提供テキスト>
◆ ◆ ◆ ◆
このように、自分がチェックしたい端末幅のテストエリアを自由に追加することができます。
テスト用リンクの設置
あとは、フッターのクレジット表記部分の下あたりに以下のように書き込みます。(テストしやすい場所ならどこでも良い)
<?php if ( is_local_test() ): $page_url = (empty($_SERVER["HTTPS"]) ? "http://" : "https://") . $_SERVER["HTTP_HOST"] . $_SERVER["REQUEST_URI"]; ?> <a href="<?php echo get_template_directory_uri().'/responsive-test.php?'.$page_url; ?>" target="_blank" rel="nofollow">レスポンシブテスト</a> <?php endif; ?>
子テーマからだとget_template_directory_uri()部分をget_stylesheet_directory_uri()に変更してください。
すると、ローカル環境からサイトにアクセスするとフッターに以下のようにリンクが表示されます。
これをクリックすると、好きなページから自由にレスポンシブ表示をチェックすることができます。
このリンクは、パブリックに公開した時は、表示されないようになっています。
動作確認
試しに、サイトトップページで「レスポンシブテスト」リンクをクリックすると以下のように表示されます。
画像の色が違っているのは、ダミー画像生成スクリプトをランダム表示にしているからです。
投稿ページなどでは、以下のようにチェック結果が表示されます。
表示切替アドオン
端末がモバイルとパソコンで表示を切り替えている場合は、以下のようなアドオンを使用して、見る必要があります。
Ultimate User Agent Switcher:Chrome拡張
User Agent Switcher:Firefoxアドオン
完全なレスポンシブサイトの場合は不要です。
まとめ
こんな感じで、ローカル環境だけのレスポンシブテスト環境を作成することができます。
「このページテストしたいな」と思ったときに、「テストサイトを開く→URLを入力→送信」という手間がなく、リンクをクリックするだけで表示状態を確認することができます。
また、Responsive Design Testingは、ちょっとしたカスタマイズも出来るので、自分に合ったテスト環境も作ることができます。
このようにすることで、テーマなどのこまめなレスポンシブチェックが簡単にできるようになり、スタイルの不具合発生率も下げられるかもしれません。
◆ ◆ ◆ ◆
抜粋レコード>

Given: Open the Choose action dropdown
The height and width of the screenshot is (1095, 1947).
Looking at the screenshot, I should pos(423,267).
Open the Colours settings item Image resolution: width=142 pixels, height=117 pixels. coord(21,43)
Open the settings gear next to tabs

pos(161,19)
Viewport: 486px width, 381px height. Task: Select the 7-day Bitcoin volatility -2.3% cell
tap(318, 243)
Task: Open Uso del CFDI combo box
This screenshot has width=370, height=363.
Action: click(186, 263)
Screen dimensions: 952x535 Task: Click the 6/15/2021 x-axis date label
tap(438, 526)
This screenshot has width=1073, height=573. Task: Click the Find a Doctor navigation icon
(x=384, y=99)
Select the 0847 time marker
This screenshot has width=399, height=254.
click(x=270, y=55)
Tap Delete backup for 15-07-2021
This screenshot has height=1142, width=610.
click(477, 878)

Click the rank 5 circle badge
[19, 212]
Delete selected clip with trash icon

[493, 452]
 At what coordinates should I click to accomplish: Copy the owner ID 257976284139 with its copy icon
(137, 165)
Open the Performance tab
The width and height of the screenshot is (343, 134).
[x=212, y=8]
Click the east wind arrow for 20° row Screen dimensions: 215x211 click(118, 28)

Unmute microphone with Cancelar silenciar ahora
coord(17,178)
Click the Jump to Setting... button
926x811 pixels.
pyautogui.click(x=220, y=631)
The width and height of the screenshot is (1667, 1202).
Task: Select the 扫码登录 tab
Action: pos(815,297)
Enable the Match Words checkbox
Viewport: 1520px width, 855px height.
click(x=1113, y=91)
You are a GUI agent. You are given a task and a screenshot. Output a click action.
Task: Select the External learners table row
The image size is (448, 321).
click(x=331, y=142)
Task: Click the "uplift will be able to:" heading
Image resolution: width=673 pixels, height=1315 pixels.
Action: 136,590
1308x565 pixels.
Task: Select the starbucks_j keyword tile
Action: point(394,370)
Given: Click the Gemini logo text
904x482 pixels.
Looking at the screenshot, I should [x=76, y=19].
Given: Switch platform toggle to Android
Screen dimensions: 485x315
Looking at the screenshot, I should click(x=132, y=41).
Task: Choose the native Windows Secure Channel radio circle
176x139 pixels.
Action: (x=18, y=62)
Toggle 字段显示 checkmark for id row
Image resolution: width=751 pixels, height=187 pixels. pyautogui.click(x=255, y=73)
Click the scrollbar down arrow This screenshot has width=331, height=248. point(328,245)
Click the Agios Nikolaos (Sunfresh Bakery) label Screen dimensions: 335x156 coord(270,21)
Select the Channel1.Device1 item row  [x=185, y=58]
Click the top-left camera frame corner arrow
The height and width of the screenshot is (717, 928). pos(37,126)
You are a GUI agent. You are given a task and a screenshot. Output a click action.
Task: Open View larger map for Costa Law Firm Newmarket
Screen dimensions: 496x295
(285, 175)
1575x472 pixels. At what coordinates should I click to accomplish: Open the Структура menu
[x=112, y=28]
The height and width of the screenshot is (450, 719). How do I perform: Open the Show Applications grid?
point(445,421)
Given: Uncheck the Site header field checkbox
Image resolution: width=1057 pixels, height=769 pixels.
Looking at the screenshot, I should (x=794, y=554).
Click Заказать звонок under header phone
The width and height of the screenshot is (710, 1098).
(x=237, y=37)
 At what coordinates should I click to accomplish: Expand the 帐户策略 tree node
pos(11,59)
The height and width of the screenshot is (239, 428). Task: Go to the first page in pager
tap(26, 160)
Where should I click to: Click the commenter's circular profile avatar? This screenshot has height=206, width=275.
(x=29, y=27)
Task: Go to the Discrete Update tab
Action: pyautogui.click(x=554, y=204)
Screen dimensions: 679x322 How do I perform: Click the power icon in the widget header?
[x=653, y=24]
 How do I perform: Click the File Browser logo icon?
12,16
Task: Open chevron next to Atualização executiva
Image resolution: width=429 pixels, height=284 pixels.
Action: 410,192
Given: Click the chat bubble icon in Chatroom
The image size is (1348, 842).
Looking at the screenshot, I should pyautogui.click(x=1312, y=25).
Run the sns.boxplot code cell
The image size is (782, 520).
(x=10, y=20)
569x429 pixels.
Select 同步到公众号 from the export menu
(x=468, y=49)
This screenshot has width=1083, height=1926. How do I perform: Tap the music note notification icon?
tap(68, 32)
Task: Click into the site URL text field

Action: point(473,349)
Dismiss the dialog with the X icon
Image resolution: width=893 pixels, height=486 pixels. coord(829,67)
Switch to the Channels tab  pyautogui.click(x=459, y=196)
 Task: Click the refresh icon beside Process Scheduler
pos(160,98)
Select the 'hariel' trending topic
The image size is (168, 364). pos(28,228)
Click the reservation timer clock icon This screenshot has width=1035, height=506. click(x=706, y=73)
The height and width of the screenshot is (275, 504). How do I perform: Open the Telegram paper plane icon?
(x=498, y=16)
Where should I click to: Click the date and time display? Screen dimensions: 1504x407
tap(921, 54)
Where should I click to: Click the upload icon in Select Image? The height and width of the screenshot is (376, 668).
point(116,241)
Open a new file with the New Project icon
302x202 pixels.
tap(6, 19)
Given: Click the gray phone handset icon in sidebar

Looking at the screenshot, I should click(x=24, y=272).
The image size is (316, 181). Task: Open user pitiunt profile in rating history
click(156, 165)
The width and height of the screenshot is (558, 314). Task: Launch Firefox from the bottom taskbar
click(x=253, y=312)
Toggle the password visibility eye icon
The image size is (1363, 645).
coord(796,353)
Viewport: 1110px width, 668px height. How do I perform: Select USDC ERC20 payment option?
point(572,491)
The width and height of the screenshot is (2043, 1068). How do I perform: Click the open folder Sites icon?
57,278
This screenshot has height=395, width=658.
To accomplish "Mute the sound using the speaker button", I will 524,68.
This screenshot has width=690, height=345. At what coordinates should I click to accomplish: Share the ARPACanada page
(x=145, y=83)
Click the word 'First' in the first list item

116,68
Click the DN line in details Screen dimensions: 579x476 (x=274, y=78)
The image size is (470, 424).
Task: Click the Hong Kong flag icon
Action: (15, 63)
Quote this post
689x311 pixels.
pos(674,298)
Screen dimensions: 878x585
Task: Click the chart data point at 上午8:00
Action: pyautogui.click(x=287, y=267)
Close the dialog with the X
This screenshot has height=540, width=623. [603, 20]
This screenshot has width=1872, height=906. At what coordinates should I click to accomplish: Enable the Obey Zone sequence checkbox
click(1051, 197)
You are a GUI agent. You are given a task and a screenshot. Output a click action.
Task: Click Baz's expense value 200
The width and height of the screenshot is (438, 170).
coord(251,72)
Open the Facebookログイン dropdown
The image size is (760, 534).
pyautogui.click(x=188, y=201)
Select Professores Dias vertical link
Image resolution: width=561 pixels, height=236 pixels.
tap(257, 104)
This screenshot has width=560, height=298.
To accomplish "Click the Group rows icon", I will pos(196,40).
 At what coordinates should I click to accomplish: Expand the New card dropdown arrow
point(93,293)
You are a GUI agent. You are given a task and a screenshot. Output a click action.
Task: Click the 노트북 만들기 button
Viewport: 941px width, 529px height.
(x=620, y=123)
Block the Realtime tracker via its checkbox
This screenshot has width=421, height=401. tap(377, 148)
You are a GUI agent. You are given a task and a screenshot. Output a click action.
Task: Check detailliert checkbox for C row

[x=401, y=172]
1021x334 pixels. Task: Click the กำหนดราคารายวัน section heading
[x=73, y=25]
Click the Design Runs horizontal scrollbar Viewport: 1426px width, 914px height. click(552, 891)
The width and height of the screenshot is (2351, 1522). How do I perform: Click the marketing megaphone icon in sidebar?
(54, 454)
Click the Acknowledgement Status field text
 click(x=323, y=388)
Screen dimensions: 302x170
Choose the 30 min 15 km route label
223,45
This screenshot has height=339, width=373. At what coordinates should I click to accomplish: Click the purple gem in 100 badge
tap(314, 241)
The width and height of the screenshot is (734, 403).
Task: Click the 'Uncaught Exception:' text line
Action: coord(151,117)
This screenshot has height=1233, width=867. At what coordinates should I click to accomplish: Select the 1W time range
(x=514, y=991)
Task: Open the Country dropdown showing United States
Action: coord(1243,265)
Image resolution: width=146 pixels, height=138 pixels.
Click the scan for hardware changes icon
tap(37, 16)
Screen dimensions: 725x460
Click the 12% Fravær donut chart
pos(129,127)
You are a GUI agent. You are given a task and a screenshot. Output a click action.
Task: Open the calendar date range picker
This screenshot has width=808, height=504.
◆ ◆ ◆ ◆
課題一覧>
1. レスポンシブテストの解説文のうち、"<?php if ( is_local_test()"から"ようにリンクが表示されます。"までの部分を一字一句変えずに出力せよ。
2. レスポンシブテストの解説文によれば、子テーマから使う場合、get_template_directory_uri()の部分を何に変更するか。

各課題の解答>
1.
<?php if ( is_local_test() ): $page_url = (empty($_SERVER["HTTPS"]) ? "http://" : "https://") . $_SERVER["HTTP_HOST"] . $_SERVER["REQUEST_URI"]; ?> <a href="<?php echo get_template_directory_uri().'/responsive-test.php?'.$page_url; ?>" target="_blank" rel="nofollow">レスポンシブテスト</a> <?php endif; ?>
子テーマからだとget_template_directory_uri()部分をget_stylesheet_directory_uri()に変更してください。
すると、ローカル環境からサイトにアクセスするとフッターに以下のようにリンクが表示されます。

2. get_stylesheet_directory_uri()に変更する。